The Columbia County School District (CCSD) is a school district based in Lake City, Florida that encompasses the entire Columbia County, Florida. 
The district is controlled jointly by the five members of the Columbia County Board of Education and the Superintendent of Schools, both elected by county voters. The CCSD currently operates a total of 16 schools: 9 elementary schools, 3 middle schools, 3 high schools, and an alternative school. The district's offices are located in the historic Columbia County High School building, constructed in 1921, at 372 West Duval Street.

High schools in the district include Fort White High School, Columbia High School (Lake City, Florida), and Challenge Learning Center at 1301 N. W. LaBonte Lane in Lake City. Middle schools are Fort White Middle School in Fort White, Florida; Lake City Middle School in Lake City; and Richardson Middle School in Lake City. The district's elementary schools are Columbia City Elementary, Eastside Elementary, Five Points Elementary, Fort White Elementary, Melrose Park Elementary, Niblack Elementary, Pinemount Elementary, Summers Elementary and Westside Elementary. The elementary schools are all located in Lake City except for Fort White Elementary which is located in Fort White. The District also oversees the Chrysalis Center at 446 West Duval Street an adult education program at 409 SW Saint Johns Street in Lake City and charter schools: Shining Star Academy of the Arts (approved in 2013) and Belmont Academy Charter School.

School Board
There are five elected members of the school board serving staggered four-year terms.  Districts 1, 3 & 5 were elected in 2010, and districts 2 & 4 were elected in 2012. Current members and their districts are: (4) Keith Hudson - Vice Chairman, (1) Linard Johnson, (5) Stephanie K. Finnell, (2) Dana Glenn Brady, and (3) Steve Nelson - Chairman.

Superintendent
The Superintendent of Schools is Terry Huddleston, whose four-year term expired in 2016.

Accreditation
The Columbia County School District is accredited by AdvancED, the premier accreditation organization in the world. AdvancED serves a global education community with a deep commitment to education excellence and the success of all students now and in the future.
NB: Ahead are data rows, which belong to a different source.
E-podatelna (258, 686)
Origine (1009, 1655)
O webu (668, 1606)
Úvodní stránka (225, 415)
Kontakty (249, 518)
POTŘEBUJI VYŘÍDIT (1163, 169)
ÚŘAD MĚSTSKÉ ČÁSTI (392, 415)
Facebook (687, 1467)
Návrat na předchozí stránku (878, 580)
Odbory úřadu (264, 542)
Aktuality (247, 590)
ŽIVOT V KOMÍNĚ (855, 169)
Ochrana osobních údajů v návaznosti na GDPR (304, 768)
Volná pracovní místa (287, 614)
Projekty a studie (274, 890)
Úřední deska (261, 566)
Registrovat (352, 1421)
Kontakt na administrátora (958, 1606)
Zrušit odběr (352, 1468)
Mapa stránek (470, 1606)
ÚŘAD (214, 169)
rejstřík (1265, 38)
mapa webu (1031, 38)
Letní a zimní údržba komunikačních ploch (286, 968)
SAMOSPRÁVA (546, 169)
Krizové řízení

AdvancED systems and tools probe internal and external perspectives, each critical to powerful school improvement.

Other education
The school district also provides Career and Adult Education services for residents.

Adult Education provides an opportunity for individuals to earn a GED or High School diploma, learn academic skills required for employment or subsequent training, and become literate.

The Even Start program helps parents provide a good learning environment for their children, which also improves their own educational and parenting skills to promote family literacy.

Career and Technical Education can be utilized by students and working adults to explore interests and vocations, acquire employability skills, and experience contextual learning.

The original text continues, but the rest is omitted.